_Exercise instructions_.
Transcribe only the lines in the data below falling between the line with "Click the Panionios red-blue crest" and the line with "You are a computer-use agent.", including those two lines, and leave out any picture.

_Supplied records_.
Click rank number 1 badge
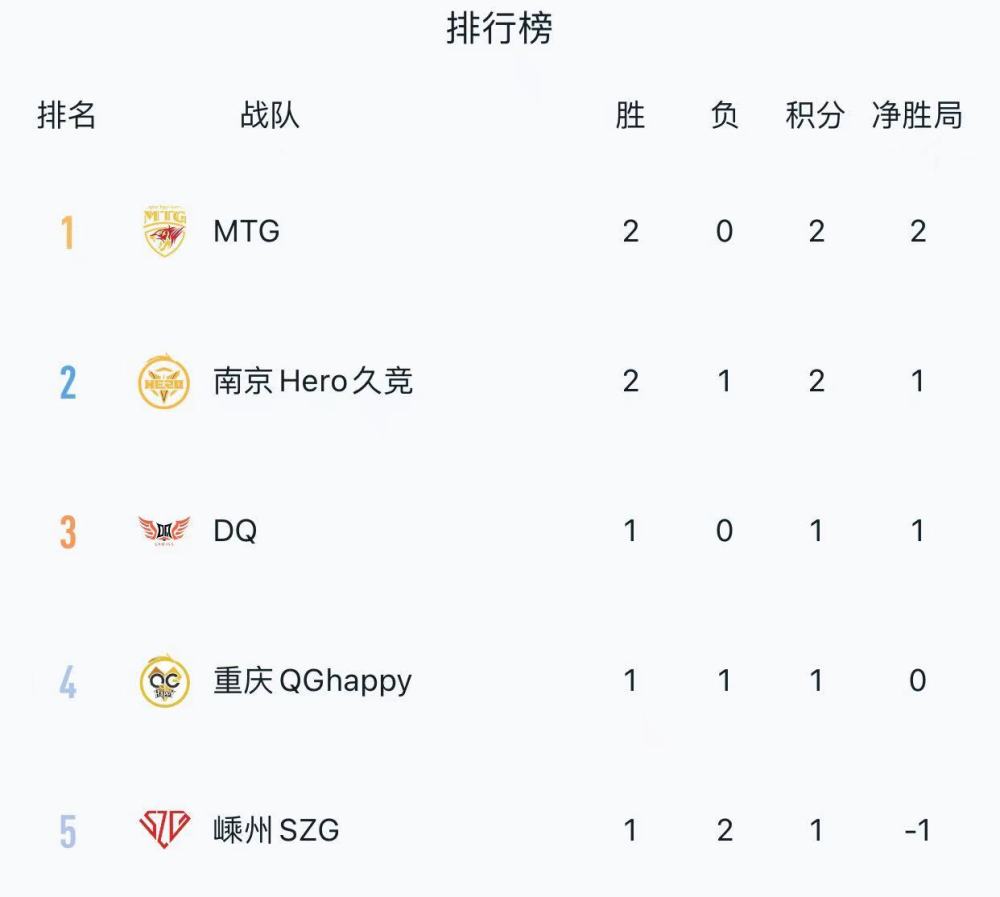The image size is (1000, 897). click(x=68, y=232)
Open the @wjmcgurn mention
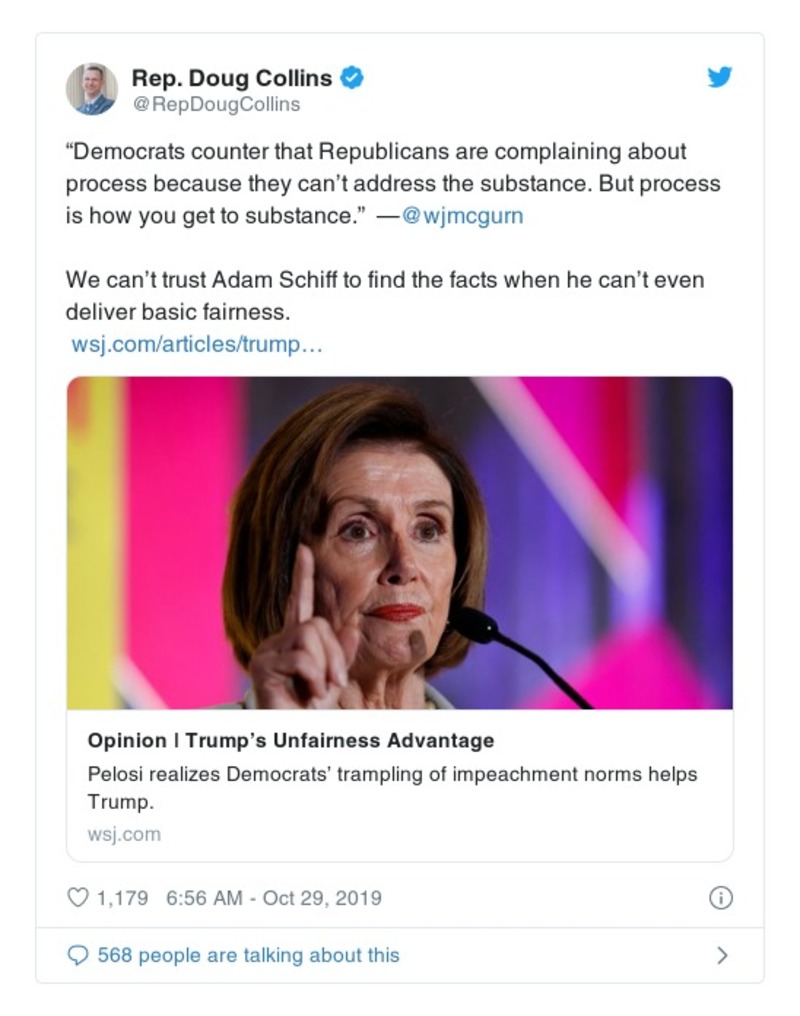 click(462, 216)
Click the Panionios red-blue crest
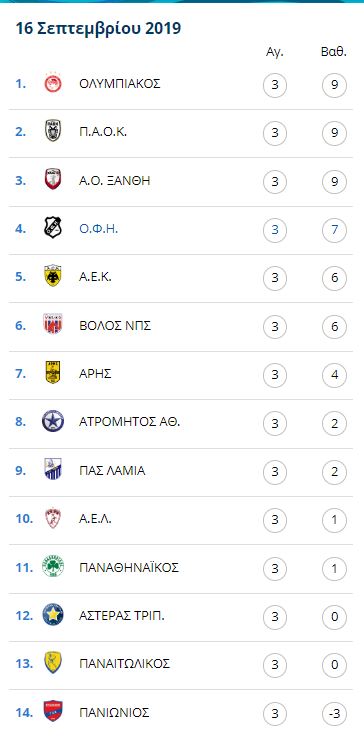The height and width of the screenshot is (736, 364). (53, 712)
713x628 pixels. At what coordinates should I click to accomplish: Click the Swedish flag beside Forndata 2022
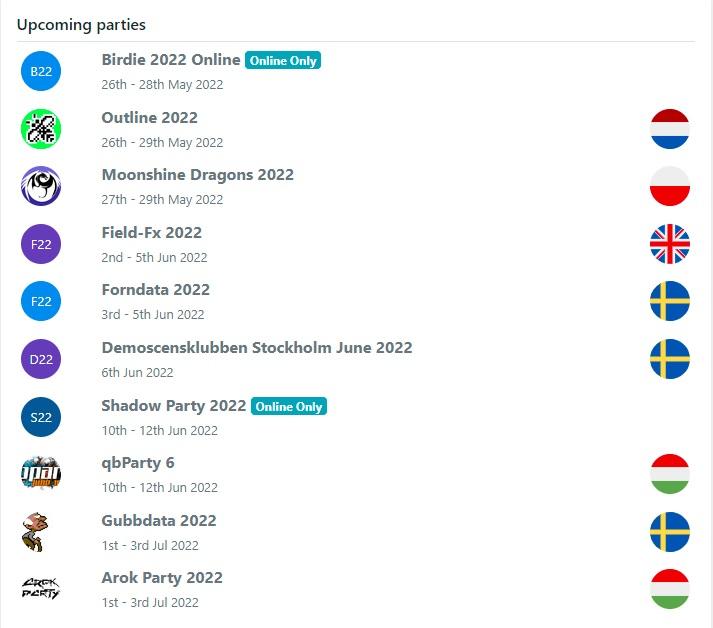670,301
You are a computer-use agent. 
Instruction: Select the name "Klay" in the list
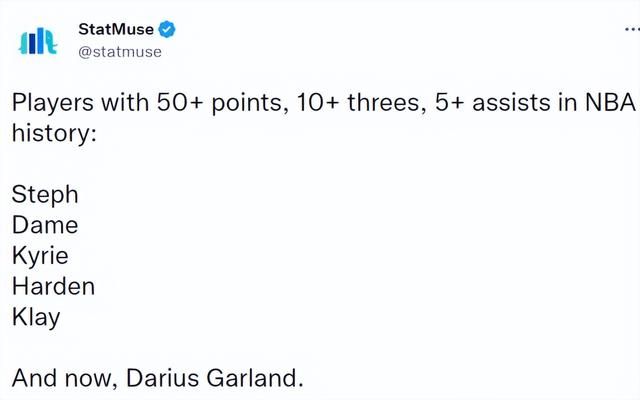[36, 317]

---

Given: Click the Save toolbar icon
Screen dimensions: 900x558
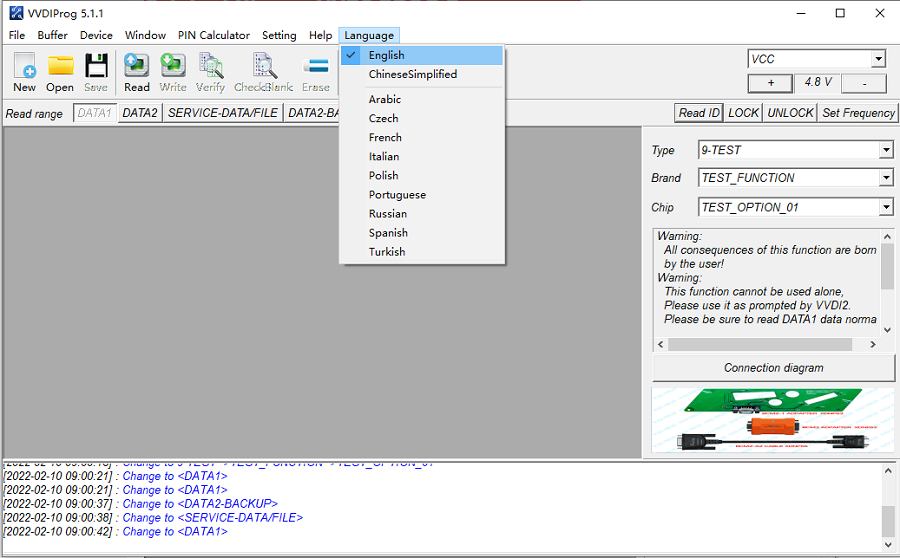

_Response to the exercise_.
Click the Panionios red-blue crest
The height and width of the screenshot is (736, 364). (53, 712)
713x628 pixels. At what coordinates should I click to accomplish: Click the Swedish flag beside Forndata 2022
670,301
You are a computer-use agent. 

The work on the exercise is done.